Documento fuente:
►
Nelson y Winnie
Primera entrega de una serie de tres artículos sobre el líder surafricano Nelson Mandela, que el miércoles abandona la presidencia de su país
Era el 13 de abril de 1992, a media tarde, en el centro de Johanesburgo. En la sede del Congreso Nacional Africano, los periodistas entraban a duras penas por una puerta muy estrecha y maldecían mientras se peleaban por los sitios en una sala de conferencias demasiado pequeña. Los funcionarios del ANC pedían calma y se esforzaban para contener a aquel grupo enloquecido. Pero lo hacían sin entusiasmo. Se les veía abatidos, destrozados, como si hubieran sufrido una desgracia demasiado terrible para sobrellevarla.
Nelson Mandela, el dirigente del ANC, la encarnación de las aspiraciones de libertad de la Suráfrica negra, iba a anunciar al mundo que sus 36 años de matrimonio habían terminado. Sus colegas sabían que, a los 74 años, y después de pasar 27 en la cárcel por defender la causa, se disponía a afrontar el suplicio público más espantoso de su vida.
Mandela entró en medio de los caóticos preparativos de los cámaras de televisión. En la sala se produjo un silencio solemne, como si una mano oculta hubiera agitado una varita mágica. Su rostro tenía un tono tan grisáceo como su traje. Se colocó las gafas y empezó a leer un texto que había preparado. Las palabras eran enérgicas, pero la voz no registraba ninguna emoción. Leyó sin detenerse, de forma mecánica. "Durante las dos décadas que pasé en Robben Island, Winnie fue un pilar indispensable y un gran consuelo personal... Mi amor por ella no ha mermado".
Era una declaración extraordinaria, de una inoportunidad y una generosidad desconcertantes. Porque, a renglón seguido, Mandela pronunció las palabras que suponían la sentencia de muerte de su matrimonio.
"No obstante, en vista de las tensiones que han surgido debido a nuestras diferencias en relación con una serie de cuestiones durante los últimos meses, hemos decidido, de mutuo acuerdo, que lo más conveniente para nosotros es una separación".
◄
Datos registrados:
►
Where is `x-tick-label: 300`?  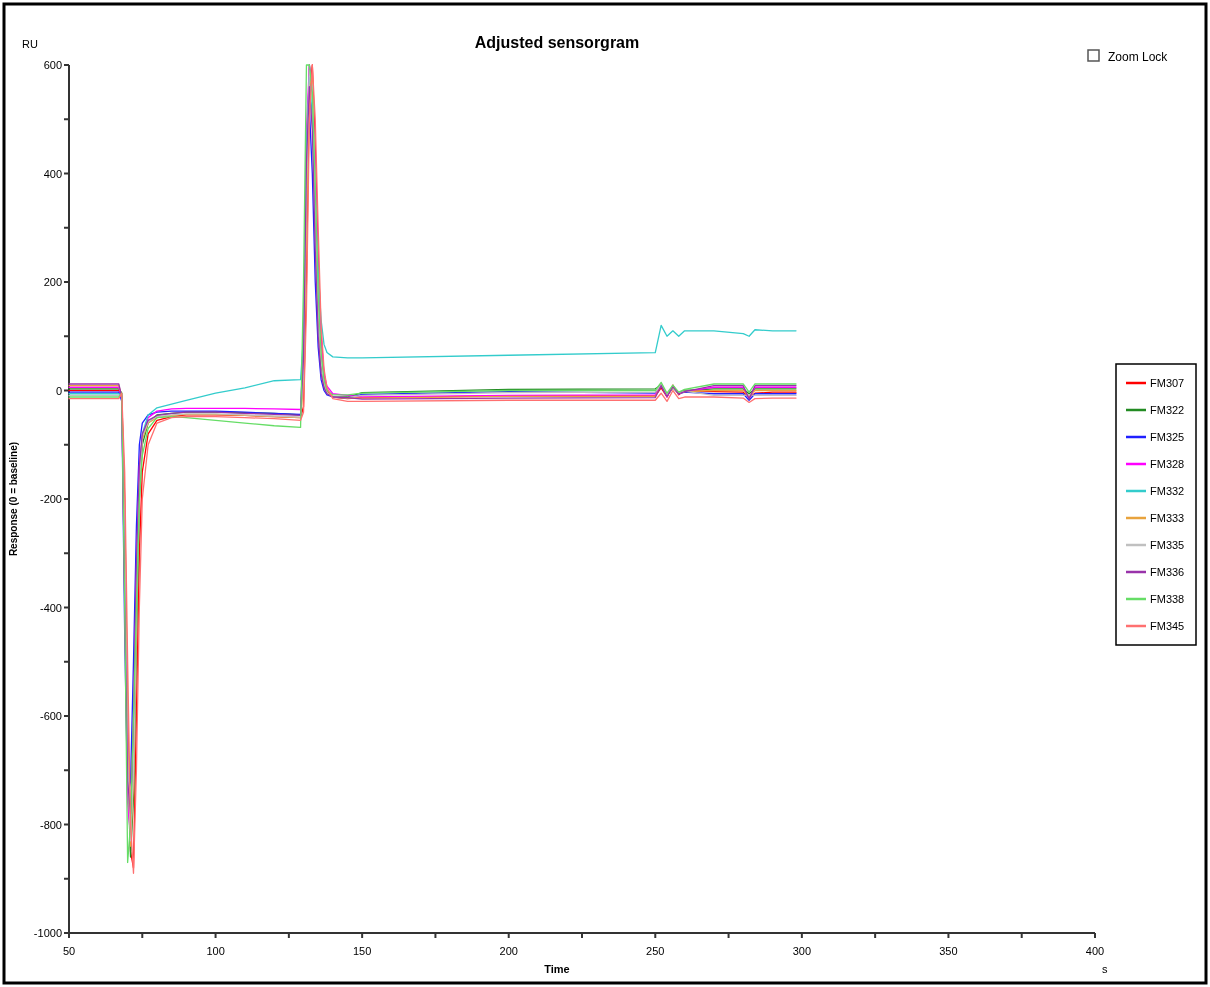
◄
Qué hacer:
- a) Según el artículo sobre Nelson Mandela, ¿cuántos años pasó en la cárcel?
- b) Indica si cada afirmación concuerda con el artículo sobre Nelson Mandela y cita las palabras que lo deciden: (i) La rueda de prensa tuvo lugar en una sala amplia. (ii) Mandela leyó un texto preparado de antemano. (iii) Su matrimonio había durado 36 años.

Soluciones:
- a) 27 años.

- b)
(i) No: "en una sala de conferencias demasiado pequeña".
(ii) Sí: "empezó a leer un texto que había preparado".
(iii) Sí: "sus 36 años de matrimonio habían terminado".